Since 2011, we have focused our development activities principally on our proprietary, advanced liposomal technology designed specifically for inhaled therapies. Our development efforts since 2015 have principally related to the development of ALIS in the NTM lung disease indication described above.
General and Administrative Expenses
General and administrative expenses consist primarily of salaries, benefits and other related costs, including stock-based compensation, for our non-employee directors and personnel serving in our executive, finance and accounting, legal, pre-commercial, corporate development, information technology, program management and human resource functions.
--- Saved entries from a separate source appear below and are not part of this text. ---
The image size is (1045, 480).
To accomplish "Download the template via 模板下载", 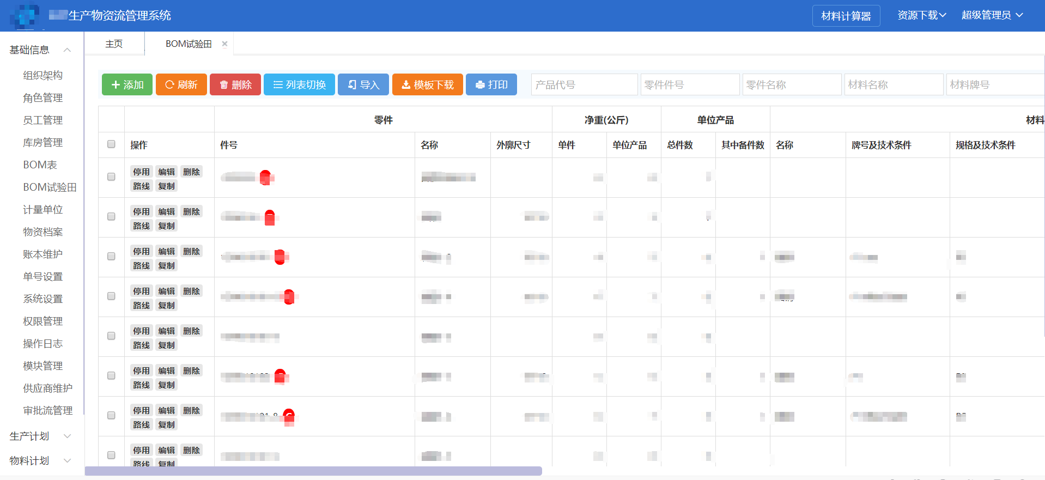I will (x=427, y=85).
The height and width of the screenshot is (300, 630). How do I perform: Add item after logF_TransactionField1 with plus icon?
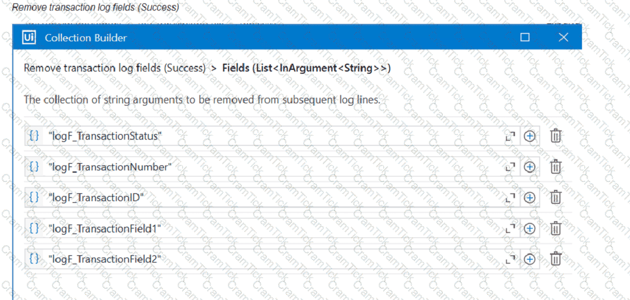click(x=530, y=229)
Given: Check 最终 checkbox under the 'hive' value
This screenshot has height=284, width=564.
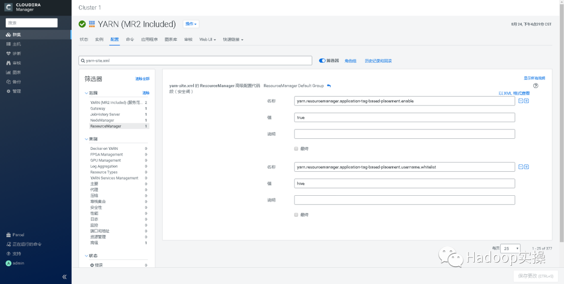Looking at the screenshot, I should pyautogui.click(x=296, y=215).
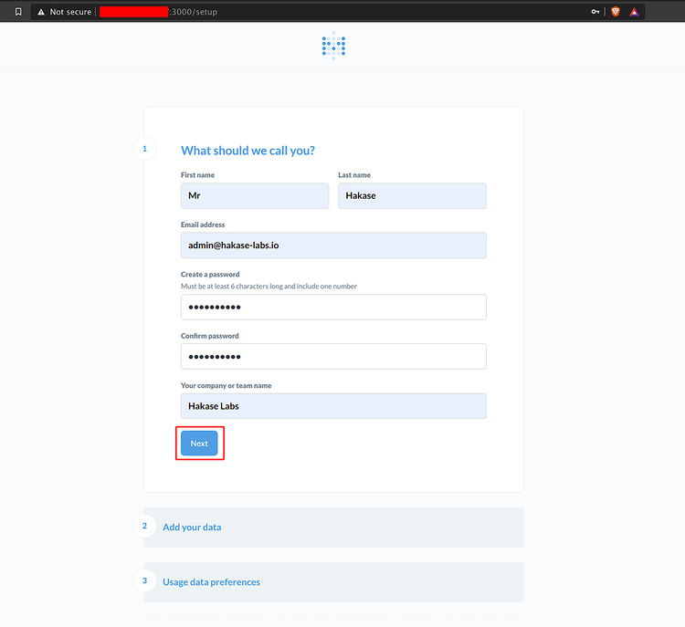Expand the Add your data section

(192, 528)
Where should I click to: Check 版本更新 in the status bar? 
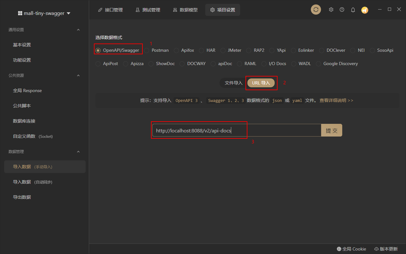[386, 249]
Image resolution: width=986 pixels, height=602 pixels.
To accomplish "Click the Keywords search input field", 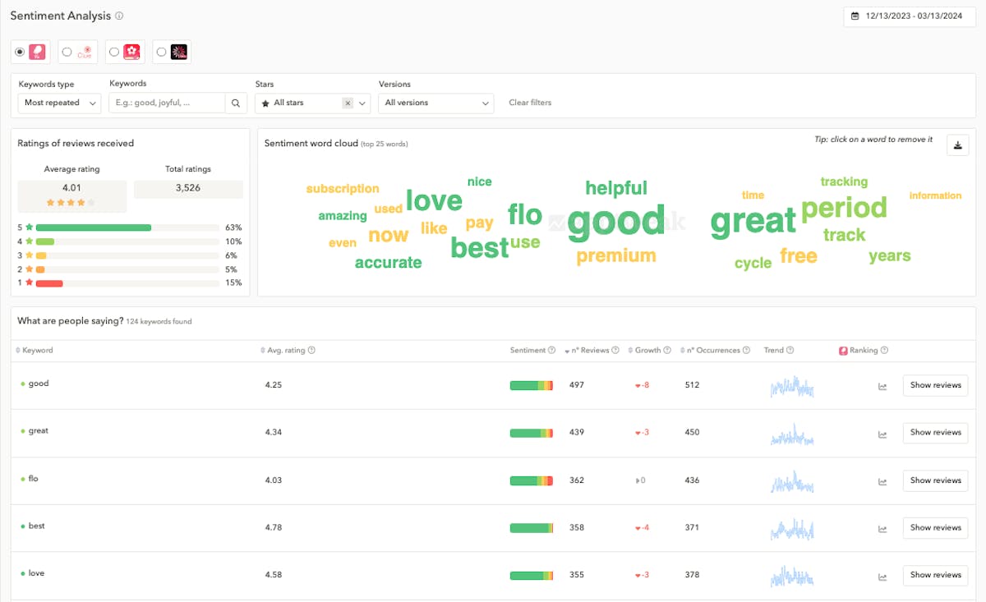I will point(167,103).
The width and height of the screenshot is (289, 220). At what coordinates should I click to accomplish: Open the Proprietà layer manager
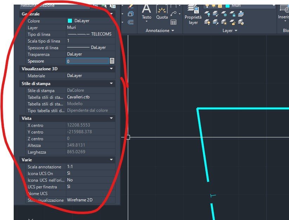pyautogui.click(x=193, y=15)
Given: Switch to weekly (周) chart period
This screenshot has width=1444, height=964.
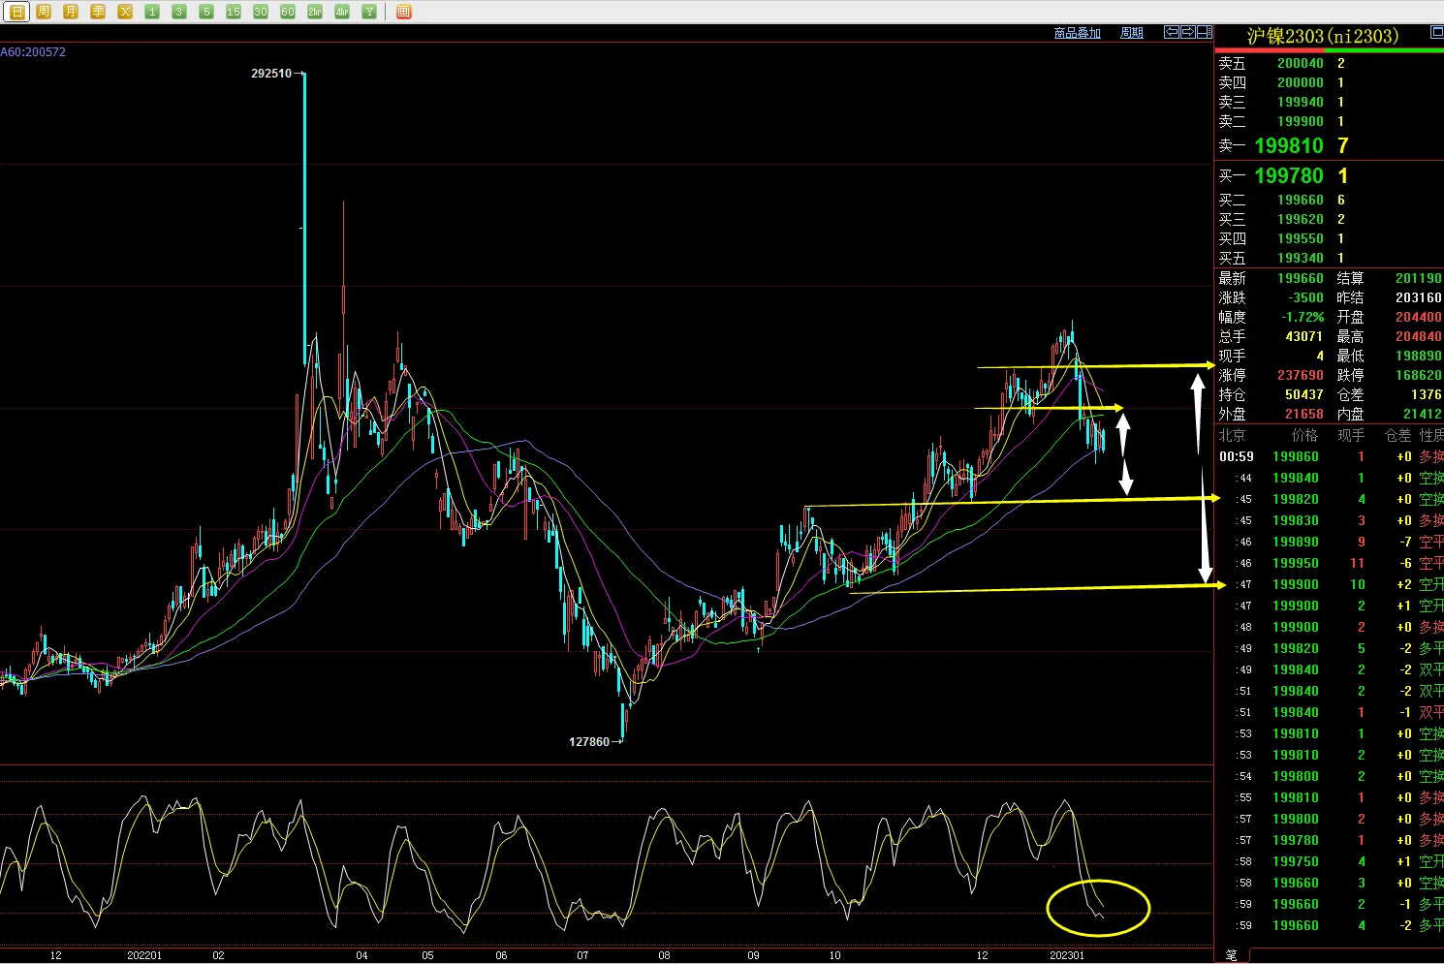Looking at the screenshot, I should [44, 12].
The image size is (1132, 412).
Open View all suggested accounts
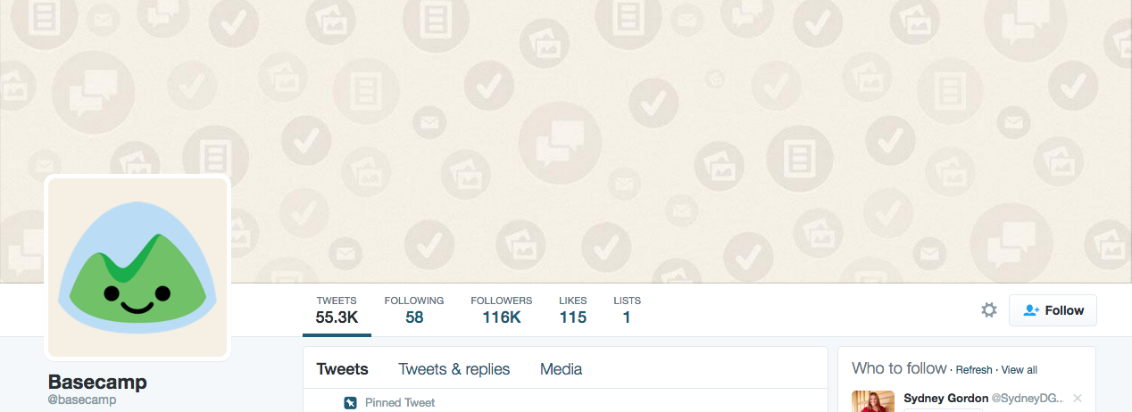[1020, 370]
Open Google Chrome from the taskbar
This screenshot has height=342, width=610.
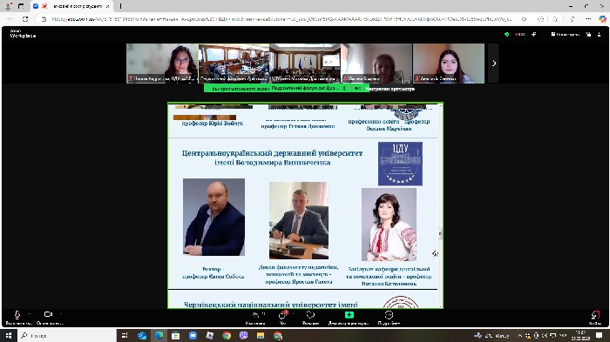tap(227, 335)
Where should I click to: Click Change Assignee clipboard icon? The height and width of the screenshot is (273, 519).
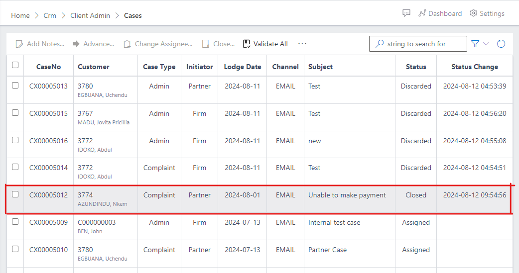(128, 44)

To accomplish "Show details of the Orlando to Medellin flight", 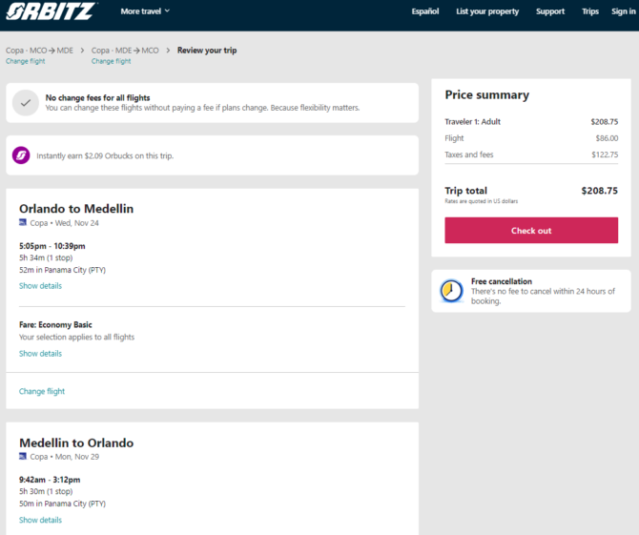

General and administrative expenses also include professional fees for legal services, including fees incurred in connection with the securities litigation discussed in Note 9 to our Consolidated Financial Statements - “Commitments and Contingencies - Legal Proceedings” and patent-related expenses, consulting services including for pre-commercial planning activities such as non-branded disease awareness, insurance, board of director fees, tax and accounting services.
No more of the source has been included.